Let’s define sticky as being compelling enough to remain relevant, useful and viable over the course of more than one generation, say ten years. The wheel was surely the ultimately sticky tech, still in use after fifty centuries.

In sport, television broadcast has been the most enduring technology. The first broadcast football match was in 1936, between Arsenal and Arsenal Reserves. The first World Cup to be televised was 18 years later, in 1954. However even television looks under threat, at least in traditional means, as live streaming in sport begins to gain traction, and rightly so.

There have been gains in the commercialisation of sport with the stadium too. Thirty years ago, static perimeter boards were the norm. These were slowly replaced by rotating boards, whilst LED is now the standard in most premier competitions.

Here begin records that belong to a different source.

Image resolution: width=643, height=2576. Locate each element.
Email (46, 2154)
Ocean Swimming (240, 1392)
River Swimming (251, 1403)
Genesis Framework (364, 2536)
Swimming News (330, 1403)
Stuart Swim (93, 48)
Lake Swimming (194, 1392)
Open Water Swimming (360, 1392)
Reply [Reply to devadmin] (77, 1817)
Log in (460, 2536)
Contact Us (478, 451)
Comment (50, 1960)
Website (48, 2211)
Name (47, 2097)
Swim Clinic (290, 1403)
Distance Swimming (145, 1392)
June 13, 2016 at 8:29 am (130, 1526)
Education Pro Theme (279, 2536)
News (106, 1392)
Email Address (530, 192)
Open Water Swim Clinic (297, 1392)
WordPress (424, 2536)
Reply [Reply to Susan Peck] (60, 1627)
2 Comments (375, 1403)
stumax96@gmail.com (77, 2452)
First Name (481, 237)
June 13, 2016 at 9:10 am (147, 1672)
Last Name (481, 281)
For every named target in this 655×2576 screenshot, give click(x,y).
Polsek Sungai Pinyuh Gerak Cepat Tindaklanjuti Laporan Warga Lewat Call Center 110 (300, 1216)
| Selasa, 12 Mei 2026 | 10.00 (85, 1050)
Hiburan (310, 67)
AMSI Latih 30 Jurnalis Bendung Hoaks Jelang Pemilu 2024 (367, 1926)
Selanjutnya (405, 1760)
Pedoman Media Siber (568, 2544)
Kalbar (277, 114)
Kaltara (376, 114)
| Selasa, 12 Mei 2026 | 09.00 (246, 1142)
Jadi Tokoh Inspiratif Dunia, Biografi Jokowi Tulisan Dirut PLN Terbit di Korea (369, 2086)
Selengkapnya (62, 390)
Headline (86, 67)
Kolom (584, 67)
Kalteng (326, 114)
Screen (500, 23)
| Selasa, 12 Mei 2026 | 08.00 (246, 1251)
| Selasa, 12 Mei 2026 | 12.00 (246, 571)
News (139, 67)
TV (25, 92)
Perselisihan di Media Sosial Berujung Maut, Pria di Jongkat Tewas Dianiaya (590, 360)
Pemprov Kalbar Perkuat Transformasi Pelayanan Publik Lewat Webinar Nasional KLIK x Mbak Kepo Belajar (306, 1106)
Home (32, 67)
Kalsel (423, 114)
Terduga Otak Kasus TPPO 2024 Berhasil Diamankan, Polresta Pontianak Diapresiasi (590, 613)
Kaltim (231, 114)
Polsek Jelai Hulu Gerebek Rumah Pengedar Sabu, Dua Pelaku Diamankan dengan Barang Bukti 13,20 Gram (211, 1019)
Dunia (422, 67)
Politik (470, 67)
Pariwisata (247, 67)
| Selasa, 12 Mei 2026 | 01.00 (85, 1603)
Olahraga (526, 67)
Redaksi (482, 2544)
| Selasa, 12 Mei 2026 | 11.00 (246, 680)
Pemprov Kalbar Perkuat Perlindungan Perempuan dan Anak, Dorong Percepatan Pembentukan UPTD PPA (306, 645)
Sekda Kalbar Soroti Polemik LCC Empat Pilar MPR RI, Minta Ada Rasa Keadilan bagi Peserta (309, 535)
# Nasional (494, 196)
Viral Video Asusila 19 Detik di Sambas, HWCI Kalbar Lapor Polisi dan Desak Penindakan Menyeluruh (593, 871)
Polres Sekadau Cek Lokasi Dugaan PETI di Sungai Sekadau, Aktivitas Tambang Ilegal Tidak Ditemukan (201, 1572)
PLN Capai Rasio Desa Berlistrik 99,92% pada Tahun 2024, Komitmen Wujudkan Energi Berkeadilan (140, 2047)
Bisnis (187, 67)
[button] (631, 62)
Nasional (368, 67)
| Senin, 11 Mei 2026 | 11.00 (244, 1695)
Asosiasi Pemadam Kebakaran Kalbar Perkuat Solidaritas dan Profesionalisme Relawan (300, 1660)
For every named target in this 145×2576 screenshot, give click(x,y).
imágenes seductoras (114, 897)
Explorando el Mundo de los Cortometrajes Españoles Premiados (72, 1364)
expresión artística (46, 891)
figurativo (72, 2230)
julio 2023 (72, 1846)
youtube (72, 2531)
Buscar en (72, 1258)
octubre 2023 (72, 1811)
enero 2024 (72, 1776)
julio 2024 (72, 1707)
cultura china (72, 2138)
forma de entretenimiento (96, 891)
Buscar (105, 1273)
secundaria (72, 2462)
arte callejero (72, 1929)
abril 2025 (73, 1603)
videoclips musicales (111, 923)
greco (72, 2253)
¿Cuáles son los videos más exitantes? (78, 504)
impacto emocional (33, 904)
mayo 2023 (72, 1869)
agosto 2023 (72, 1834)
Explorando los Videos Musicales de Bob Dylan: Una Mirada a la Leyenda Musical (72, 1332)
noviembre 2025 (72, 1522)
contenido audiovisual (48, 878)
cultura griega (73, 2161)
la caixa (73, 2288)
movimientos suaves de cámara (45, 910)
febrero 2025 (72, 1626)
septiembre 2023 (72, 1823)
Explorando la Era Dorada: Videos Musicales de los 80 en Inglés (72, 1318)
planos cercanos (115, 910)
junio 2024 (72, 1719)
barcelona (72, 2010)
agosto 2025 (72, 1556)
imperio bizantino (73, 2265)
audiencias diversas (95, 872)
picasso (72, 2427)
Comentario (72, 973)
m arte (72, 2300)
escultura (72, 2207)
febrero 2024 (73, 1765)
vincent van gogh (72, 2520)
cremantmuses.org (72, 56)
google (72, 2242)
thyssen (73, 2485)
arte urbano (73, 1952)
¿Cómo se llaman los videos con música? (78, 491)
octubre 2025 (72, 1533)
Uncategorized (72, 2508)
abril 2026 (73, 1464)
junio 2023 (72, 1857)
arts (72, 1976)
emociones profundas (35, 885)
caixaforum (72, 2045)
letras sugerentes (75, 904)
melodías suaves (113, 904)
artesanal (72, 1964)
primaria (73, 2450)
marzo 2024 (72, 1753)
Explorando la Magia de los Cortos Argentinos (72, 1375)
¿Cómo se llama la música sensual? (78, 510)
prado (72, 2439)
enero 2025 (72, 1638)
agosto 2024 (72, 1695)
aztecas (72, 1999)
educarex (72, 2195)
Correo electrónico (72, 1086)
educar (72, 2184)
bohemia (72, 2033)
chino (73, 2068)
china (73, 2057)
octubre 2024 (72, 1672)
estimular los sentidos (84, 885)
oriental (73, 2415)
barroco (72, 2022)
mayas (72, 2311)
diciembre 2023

Technology that sticks will achieve a value proposition of effectiveness and price. If a new technology is cheaper and equally effective, it will stick. If it is better and the value of these benefits is not outweighed by an additional cost, it will stick. The golden chalice is of course better and cheaper, although that is quite rare.
 
When it comes to spectator experience though, it has to be of enduring benefit. There are many ideas out there which are incredibly effective at first, but this decreases over time (i.e. people get bored). These are known as a fad, and I see a lot of technology that is undermined by this fad status.

So where next? At the risk of falling into the trap of making predictions, this is what I see as the new techs in sport that has the potential to be sticky and thus endure over the next twenty years.

Virtual Advertising

This will take over from LED, if the technology can be reliable enough – this looks encouraging, but there is a way to go and barriers to adoption. If it sticks, it will enable sponsors to target customers in different markets with varying brands, languages, and messaging. For event owners, the way they sell the rights could change, being sold by market rather than by time on an LED screen. Slightly counter-intuitively, this could mean a return from LED to traditional static signage (it can’t just be concrete for the fans in a venue).

Live Experiences on Mobile

Mobile is now ubiquitous across all aspects of our life, except for the live experience. Apps are rarely populated with great content, and the call to action happens at the wrong time. The availability of Wi-Fi and contention in mobile networks in stadia prevent genuine engagement on mobile.  New technologies such as localised Wi-Fi could solve the problem short term, and future mobile networks could potentially change the game.

Digital Ticketing

Tied in with mobile, digital ticketing will change the way we access venues. Tickets will be something which is available on mobile, in a similar way to how we use boarding passes on our devices for a flight.

Streaming

As streaming slowly dominates live television, through this, it will also take over match choice. And rightly so; it seems ludicrous that the choice of matches is restricted by what is on a particular channel right now.

Virtual Reality

VR will evolve into something less insular and become mainstream, perhaps merging with augmented reality. For the near future, 360 video is the closest we will get to a sticky change in how we watch sport.